■ EXCERPTED TEXT ■

While the Sealaska and Resolution Copper provisions have drawn most
of the attention in this bill, in total the
[[Page S6524]]
package includes many other prominent Federal land conveyances, all
which will allow for community services such as cemeteries and schools,
provide land for development by local communities, allow for outdoor
recreational opportunities, and increase management efficiencies for
both public and adjacent private land.
The package also wonderfully includes almost 250,000 acres of new
wilderness designations, including in Washington State. I thank Senator
Cantwell and Senator Murray for their advocacy for their State and for
our Nation. Senator Tester has been a strong proponent for the State of
Montana, Senator Reid in the State of Nevada, and in the State of
Colorado, Senator Bennet and Senator Mark Udall, and, of course, in New
Mexico we have had some expansion of wilderness areas. Each of these
bills was the product of years of discussion among stakeholders and
each State's congressional delegation.
In addition to wilderness designations, the package will protect the
watershed of over 360,000 acres of natural forest lands adjacent to
Glacier National Park and will designate 200,000 Forest Service and BLM
lands in Montana as the Rocky Mountain Front Conservation Heritage area
and protect 70,000 acres of the Hermosa Creek Watershed in Colorado.
Among the eight new national parks are two in Maryland and New York
that celebrate the life of Harriet Tubman, known, of course, for her
great role in civil rights and developing the Underground Railroad and
for so many other things she did as a leader at that time. Our new
national parks will protect 80,000 acres of forest land and volcanic
peaks in New Mexico; designate the first national park in Delaware;
protect fossil resources outside of Las Vegas; and interpret the story
of the World War II Manhattan Project in Washington State, which was so
important to Representative Hastings. Tennessee and New Mexico are, of
course, also included in that history and the Colt firearms company in
Hartford, CT, which is an unusual kind of park to celebrate, but it is
part of the American development of manufacturing, and the Colt
firearms company played a major role. So we have that included in this
bill.

■ DIRECTIONS ■
- 1) How many acres of the Hermosa Creek Watershed in Colorado does the package protect, according to the floor statement?
- 2) List every line of the listing that contains the string "height".

■ RECORDS SUPPLIED ■

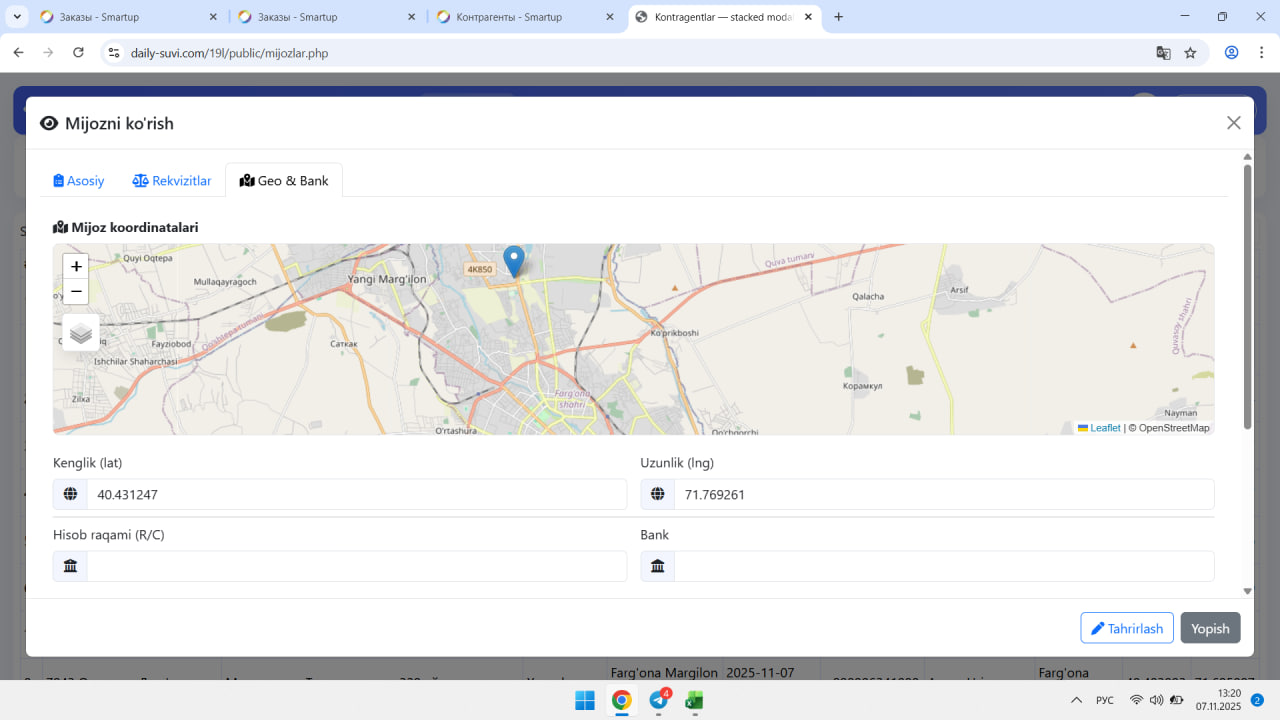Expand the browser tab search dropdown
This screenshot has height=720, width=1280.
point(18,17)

--

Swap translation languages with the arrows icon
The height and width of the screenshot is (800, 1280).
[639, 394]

■ SOLUTIONS TO THE EXERCISE ■
- 1) 70,000 acres.

- 2)
This screenshot has height=720, width=1280.
The height and width of the screenshot is (800, 1280).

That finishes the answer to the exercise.